My Lords, I would willingly give the noble Baroness further details. Unfortunately, I do not have any beyond those that I gave to her noble friend Lord Hunt. I will gladly pick up the very valid points that she has made and let her know as soon as I can. Perhaps when we reach Second Reading of the Bill, which I believe has been timetabled for Wednesday, I shall have a more detailed answer to give her. If she is not in the Chamber, I shall make sure that she receives it by other means.
I have a particular interest in the Mental Health Act 1983, because I played some role in getting some provisions on to the statute book. I am normally very against any retrospective legislation, but in this particular case I strongly support the view taken by the Government, because it is absolutely essential to avoid a situation in which we impose disruption and distress on a large number of people who are vulnerable and in difficult circumstances in any event. For what I may call “human reasons”, the alternative was rightly ruled out, and I support the Government’s view.
I am most grateful to the noble Lord, Lord Williamson. Indeed, it was the well-being of patients that was central in our mind when we sat down to consider how to resolve this very unfortunate situation at the end of last week. I hope and believe that patients should not suffer any inconvenience or distress at all as a result of the remedial route that we chose.
I welcome a review by Dr Harris, but can the Minister say whether, outwith the sphere of mental health, the department has any concerns that there are other areas of health where the Secretary of State would normally delegate authority to strategic health authorities and where that delegation might be further delegated? Is there any belief in the department that any other areas could be similarly ultra vires?
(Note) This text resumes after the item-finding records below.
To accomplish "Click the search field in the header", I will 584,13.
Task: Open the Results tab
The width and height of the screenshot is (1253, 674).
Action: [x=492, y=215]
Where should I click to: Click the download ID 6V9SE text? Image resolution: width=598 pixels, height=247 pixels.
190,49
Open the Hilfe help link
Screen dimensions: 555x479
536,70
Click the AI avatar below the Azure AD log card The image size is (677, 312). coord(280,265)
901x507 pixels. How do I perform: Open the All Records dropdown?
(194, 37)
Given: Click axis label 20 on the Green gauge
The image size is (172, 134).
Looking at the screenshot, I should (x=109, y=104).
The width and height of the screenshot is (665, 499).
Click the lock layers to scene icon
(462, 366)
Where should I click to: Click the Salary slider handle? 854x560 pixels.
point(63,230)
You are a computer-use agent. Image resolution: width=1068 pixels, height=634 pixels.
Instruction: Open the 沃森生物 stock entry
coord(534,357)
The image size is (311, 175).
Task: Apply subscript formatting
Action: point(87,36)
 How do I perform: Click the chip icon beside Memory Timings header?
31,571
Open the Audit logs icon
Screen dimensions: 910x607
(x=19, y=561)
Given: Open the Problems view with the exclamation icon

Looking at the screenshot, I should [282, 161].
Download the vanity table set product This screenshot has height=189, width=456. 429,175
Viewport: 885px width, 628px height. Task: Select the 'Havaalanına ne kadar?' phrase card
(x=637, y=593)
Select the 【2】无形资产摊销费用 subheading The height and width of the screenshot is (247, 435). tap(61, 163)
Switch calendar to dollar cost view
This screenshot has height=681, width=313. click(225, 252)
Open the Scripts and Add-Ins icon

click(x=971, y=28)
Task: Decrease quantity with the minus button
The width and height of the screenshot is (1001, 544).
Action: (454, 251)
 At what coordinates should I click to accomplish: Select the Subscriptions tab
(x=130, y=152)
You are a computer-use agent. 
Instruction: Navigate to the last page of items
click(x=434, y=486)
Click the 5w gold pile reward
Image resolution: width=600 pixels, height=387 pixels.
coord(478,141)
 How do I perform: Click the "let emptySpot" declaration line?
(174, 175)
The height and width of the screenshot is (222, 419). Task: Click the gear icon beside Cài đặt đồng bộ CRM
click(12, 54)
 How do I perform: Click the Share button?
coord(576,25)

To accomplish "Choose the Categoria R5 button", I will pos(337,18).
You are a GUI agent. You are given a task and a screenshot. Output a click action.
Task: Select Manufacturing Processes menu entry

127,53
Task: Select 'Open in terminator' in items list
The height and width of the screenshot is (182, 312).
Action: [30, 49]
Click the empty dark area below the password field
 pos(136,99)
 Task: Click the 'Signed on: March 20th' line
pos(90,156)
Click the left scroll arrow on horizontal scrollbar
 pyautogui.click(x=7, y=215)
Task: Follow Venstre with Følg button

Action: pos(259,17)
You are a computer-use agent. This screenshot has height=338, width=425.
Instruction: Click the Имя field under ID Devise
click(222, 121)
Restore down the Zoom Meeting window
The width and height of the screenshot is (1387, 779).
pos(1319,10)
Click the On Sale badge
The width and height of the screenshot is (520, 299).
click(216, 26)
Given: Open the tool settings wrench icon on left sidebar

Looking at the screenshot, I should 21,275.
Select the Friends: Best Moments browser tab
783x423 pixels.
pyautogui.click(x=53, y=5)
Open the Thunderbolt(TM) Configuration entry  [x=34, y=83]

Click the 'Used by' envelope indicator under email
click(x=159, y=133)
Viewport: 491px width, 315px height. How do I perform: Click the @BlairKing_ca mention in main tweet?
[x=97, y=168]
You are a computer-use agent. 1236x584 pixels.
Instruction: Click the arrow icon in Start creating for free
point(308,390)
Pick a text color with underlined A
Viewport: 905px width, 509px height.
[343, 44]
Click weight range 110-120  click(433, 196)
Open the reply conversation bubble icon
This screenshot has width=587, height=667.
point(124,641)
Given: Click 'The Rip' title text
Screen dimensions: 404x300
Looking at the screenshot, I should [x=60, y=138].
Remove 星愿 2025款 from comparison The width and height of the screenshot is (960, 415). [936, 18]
We are all grateful for the way in which this matter has been handled, and particularly pleased that it will not result in any fundamental change in mental health legislation. I come to this from a point of ignorance, so I hope that the Minister will excuse what seems an innocent question. Does this mean that the future emergency legislation that will come to the House is aimed at deeming that the practitioners who dealt with these cases are now licensed to deal with them, or does it mean that the patients have been deemed to be appropriately assessed?
The question that the noble Lord, Lord Laming, asks is not a naive one at all—it is a very important one. The draft legislation that has been prepared is very narrowly drawn and its effect will be to ratify retrospectively those decisions taken by the panels that assess doctors for approval and treat those decisions by the panel as if they had been lawfully made. So it does not apply directly to patients but to the approval of the clinicians involved.
Could the Minister say something about the role of regulators and professional bodies, and why none of them picked up this issue over time? Will that matter form part of Dr Harris’s review?